Nor was that all. When the food began to arrive, Faigano proceeded to denigrate the quality of the insalata di carne cruda, finely minced raw veal seasoned with oil, lemon and garlic, then to complain that the risotto was overcooked and too dry, and finally to interrogate the waiter in considerable and sceptical detail about the provenance of the hare, which, stewed in wine and its own blood, formed the basis of the main course. Once these formalities had been disposed of, he glanced at Zen in a worldweary, man-to-man way and proceeded to eat his way through the whole five courses on offer while managing to suggest that he was doing so simply as a favour to the management, to avoid them losing face before a distinguished visitor from out of town.

In his spare time, he outlined his views on the Aldo Vincenzo case.

‘No one round here ever believed that Manlio did it. Quite apart from anything else, he doesn’t have the balls, if you’ll excuse the expression.’

‘But I was told that he and his father had a big row at the festa the night before Aldo died,’ Zen replied.

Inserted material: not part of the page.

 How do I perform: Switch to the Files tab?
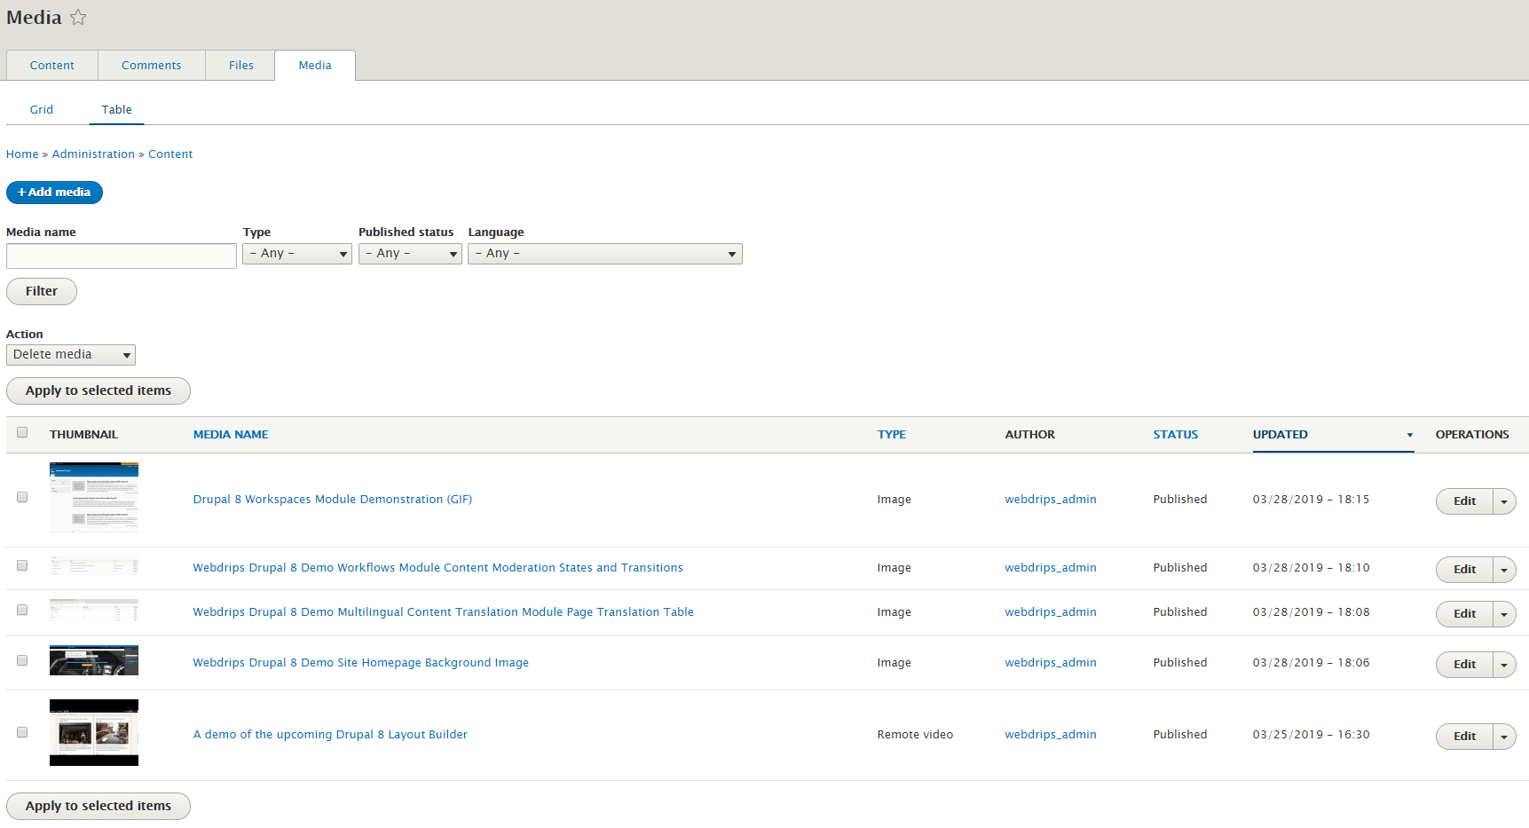pos(240,65)
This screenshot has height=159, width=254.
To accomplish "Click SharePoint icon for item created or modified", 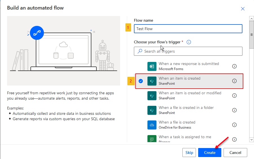I will tap(152, 96).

Gianni Faigano gestured dismissively.

‘They were always quarrelling about one thing or another. I don’t blame the boy. Aldo’s mistake was sending him abroad. He learned foreign ways and manners and got strange ideas in his head. When he left, he was a good, obedient son, but when he got back he had changed. Our little world here in the Langhe seemed provincial to him. Aldo tried to bring him back to heel, but the damage had been done.’

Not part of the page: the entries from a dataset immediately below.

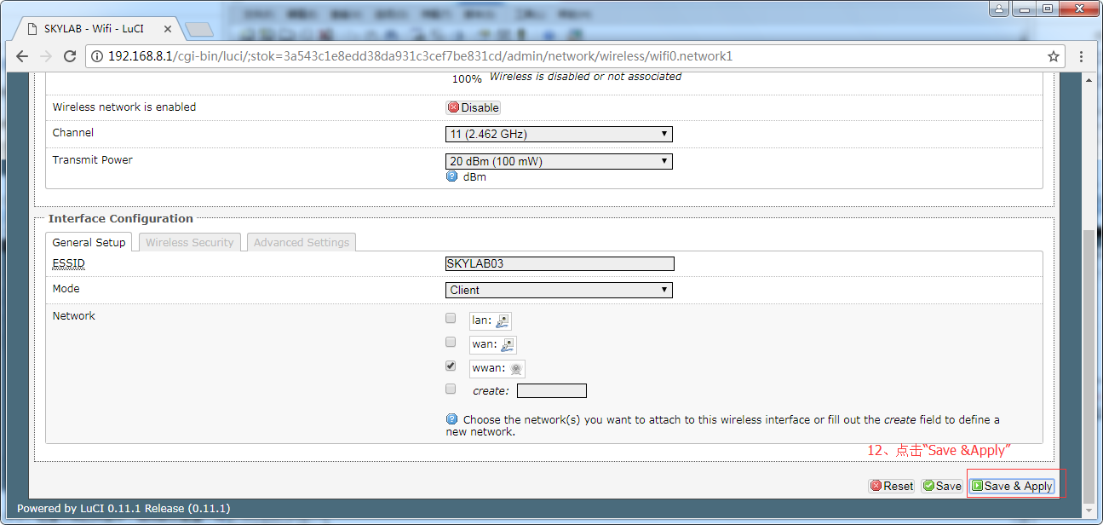1103x525 pixels.
Task: Click the wan network interface icon
Action: [507, 345]
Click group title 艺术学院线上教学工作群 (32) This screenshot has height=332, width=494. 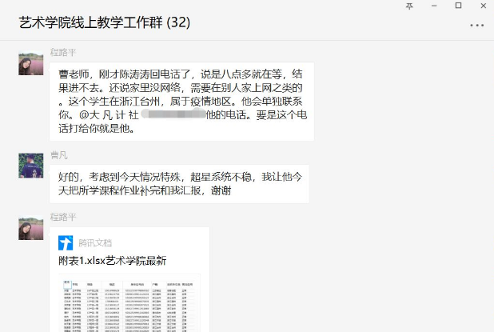coord(104,22)
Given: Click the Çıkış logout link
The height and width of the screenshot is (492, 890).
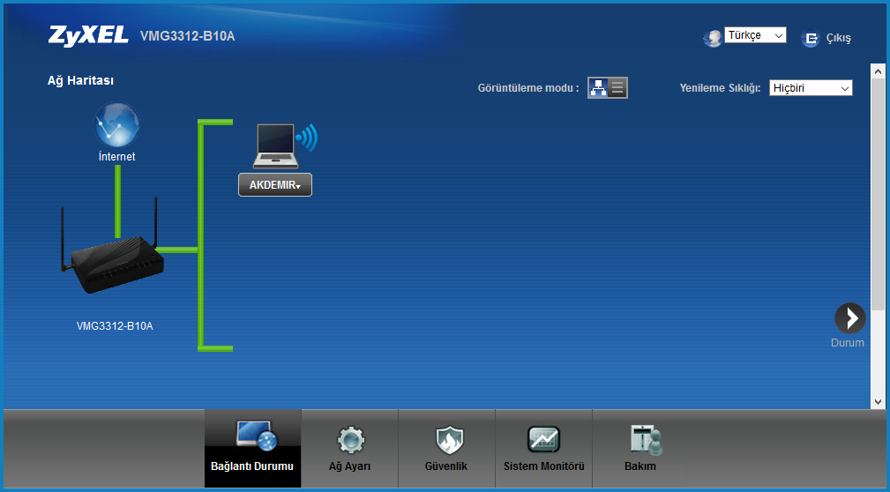Looking at the screenshot, I should click(838, 39).
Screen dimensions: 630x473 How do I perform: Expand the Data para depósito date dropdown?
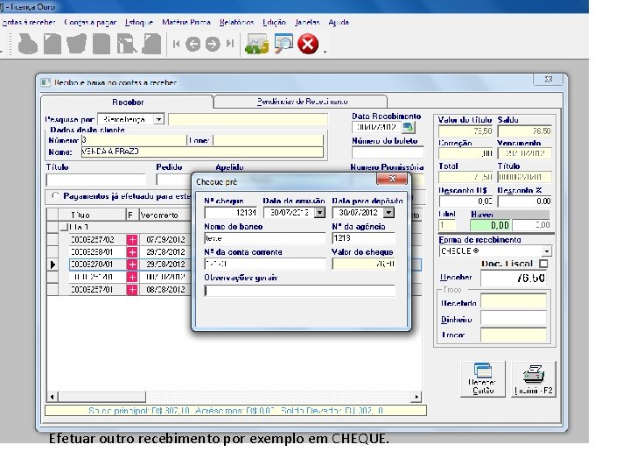pyautogui.click(x=389, y=212)
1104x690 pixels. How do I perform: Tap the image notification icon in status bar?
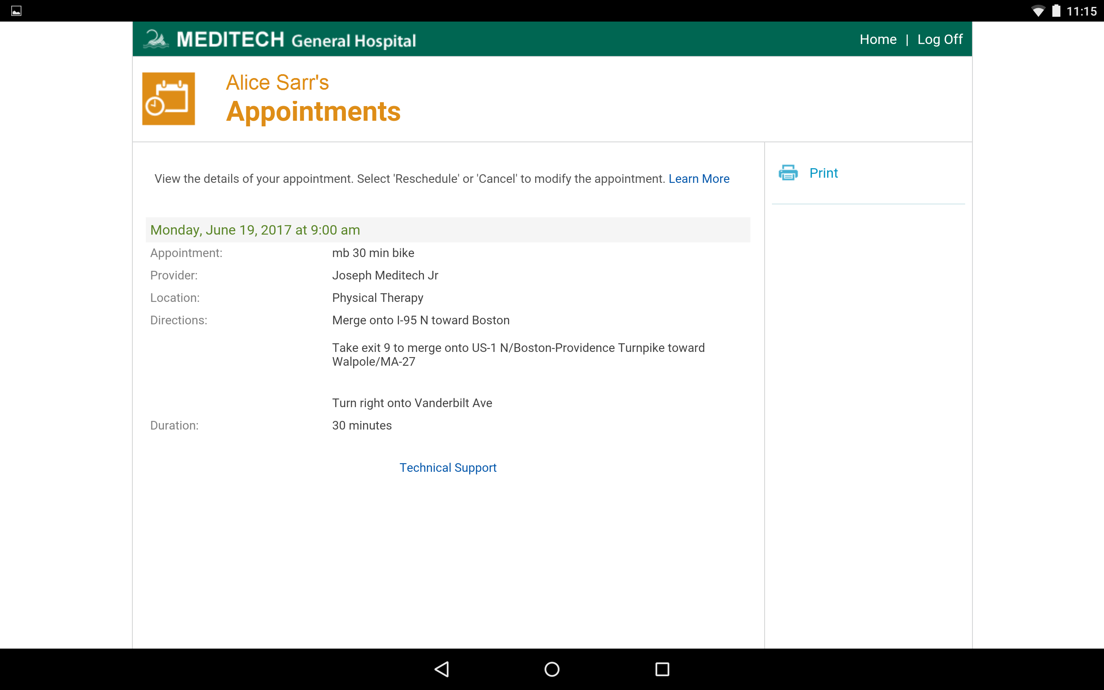pos(16,11)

He finished the last of his risotto and looked round critically for the waiter.

‘That’s a nasty-looking cut you’ve got there, dottore,’ he remarked, still looking over his shoulder. ‘Quite fresh, too, by the look of it.’

‘I slipped in the shower.’

Now that the anaesthetic was wearing off, he could feel the stitches as a dull, persistent tugging in his forehead.

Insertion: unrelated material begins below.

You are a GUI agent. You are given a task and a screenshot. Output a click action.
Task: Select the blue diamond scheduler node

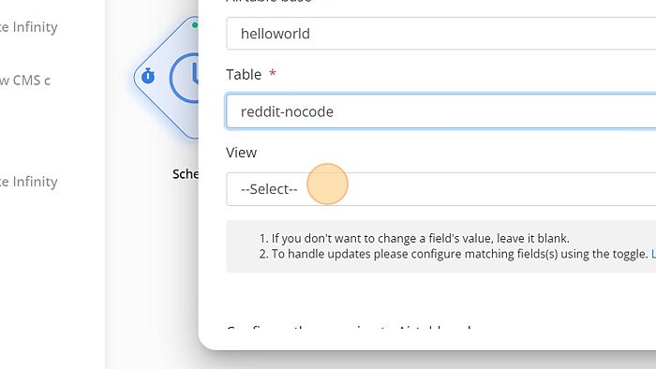coord(166,78)
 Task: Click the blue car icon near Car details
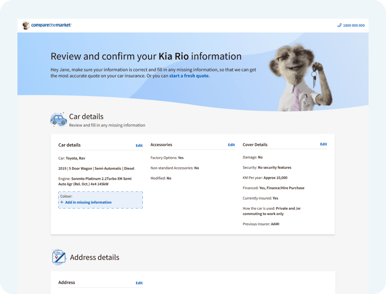click(59, 120)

‘Probably a woman,’ said Gianni Faigano, signalling to the negligent minion.

Zen peered at him.

‘I beg your pardon?’

‘They used to burn them for it, round here.’

‘You don’t understand,’ Zen replied, indignant yet oddly disturbed by the turn the conversation had taken. ‘I was completely alone. It was just an accident.’

Faigano smiled.

‘There are no such things as accidents, dottore. Everything that happens has its cause. And when a healthy man like you injures himself as badly as that, it’s almost certainly woman’s work. Someone’s put a hex on you, maybe even without knowing it herself. But there’s a way to break the spell.’

‘What’s that?’ Zen found himself asking, despite his better judgement.

Gianni Faigano leant forward, as though imparting some forbidden mystery.

‘Find another woman, one who really loves you. Then the other one won’t be able to harm you any more. Despite everything, good is more powerful than evil in the end.’

They were distracted from these abstruse speculations by the arrival of the lepre al civet, which Gianni Faigano proceeded to damn with praise so faint as to be practically imperceptible.

‘Let’s get back to the subject,’ Zen interrupted briskly. ‘You say that no one here believes that Manlio killed his father. So who do they think did it?’

‘That depends who you ask. Everyone’s got their own theory.’

And what’s yours?’

Gianni Faigano poured them both some more of the dark brick-red wine.

‘You like it?’ he asked, tapping his glass. The wrinkled skin of his finger contrasted oddly with the smooth, pink tip whose nail had apparently been torn away.